Ideally, Data Discovery Hubs are setup with multiple environments, with at least dedicated development (Dev) and production (Prod) environments. TX DWA enables central management of all project connections across environments, with Global Databases. Parameterized data connections make it easy to transfer projects from one environment to the other without having to adjust all connections in a project.
However, Global Databases can cause issues when Exporting/Importing a project into another repository. Specifically a repository that does not have environments with Global Databases setup.
- The best way to avoid issues when migrating a project with Global Databases is to temporarily switch data connections to use Project Settings before exporting the project, Or
- Setup at least one Environment with the necessary Global Databases in the new repository before initiating the project import.
Unfortunately, it is not always possible to follow best practices. A common example is when the user importing the project did not create the export file and does not have access to the original project.

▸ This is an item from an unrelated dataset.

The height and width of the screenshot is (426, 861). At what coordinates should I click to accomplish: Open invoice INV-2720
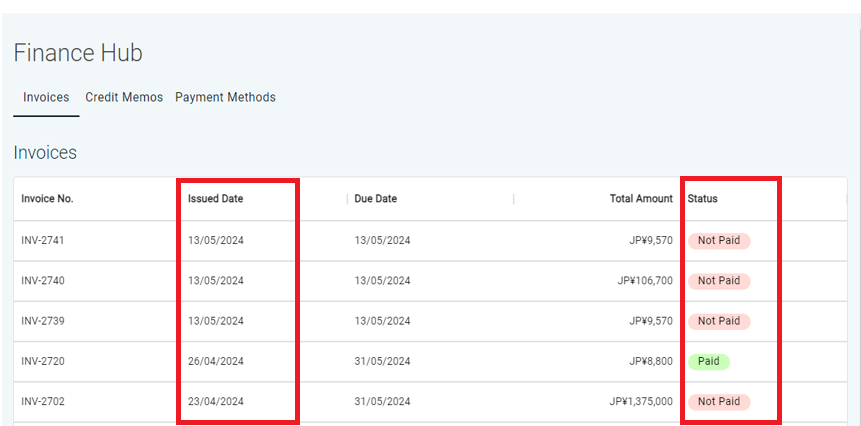point(43,361)
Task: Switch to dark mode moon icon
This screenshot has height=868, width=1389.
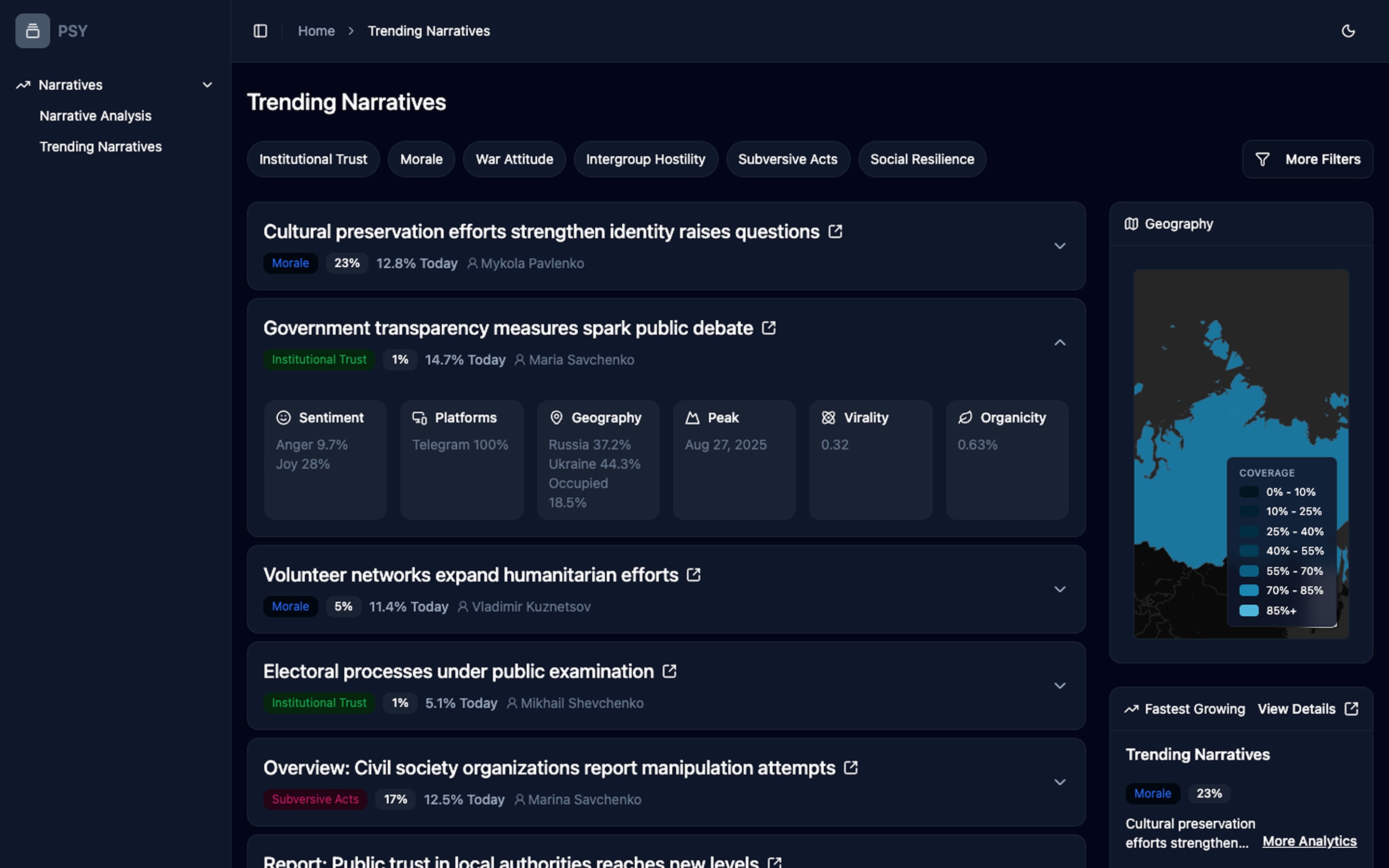Action: [x=1348, y=31]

The following guide illustrates how to import a TX DWA project using Global Databases into a completely new repository without preparing Environments.
First, we need to create an export file. This example will use a simple project with two data connections where the data source connection is using a Global Database and the ODS is using project settings. Figure 1 provides following info:
1: The repository name we are exporting from.
2: The ODS contains two deployed tables from the data source.
3: The Global Database Type.
4: The Global Database Name (parameter name).
5: Database connection.
6: Confirmation that Global Database is connected to AdventureWorks2012 database.
Figure 2 illustrates that our AdventureWorks data source connection is referencing the Global Database.
Exporting a TX DWA project using Global Database connections will prompt a warning, as shown in Figure 3. Clicking Yes will produce an XML file.
Import the project into a new repository from the main TX DWA menu and open the connection manager by choosing Yes as illustrated in Figure 5.
The Connection Manager will list all the connections in the project as shown in Figure 6. From this menu, one can set each connection individually or run the Wizard.
First connection to set in the wizard is in this example the ODS database which was exported and imported using Project Settings. One can easily adjust naming and create the database used for the connection.
Figure 8 shows the second and last connection in the wizard. Notice the dropdown menu for the Global Database is blank.
We have not created Environments and Global Databases yet, so the user can either decide to switch the connection to using Project Settings or leave it blank and click OK.
Not setting a Project data connection will result in a Global database error as shown in Figure 10. At this point we have demonstrated that importing a project with Global Databases into a new repository can lead to issues like inability to connect to data source.
If we like to keep using Global Databases in our new repository (recommended), one would need to create at least one Environment with necessary Global Databases to resolve the errors.
All remains are to set the Global Settings in respective data connections.
Following this guide should help resolve errors and restore data connections to previous settings. However, it is considered more safe to follow the best practices initially listed as they will avoid unexpected changes to a project if connectivity to data connections are lost.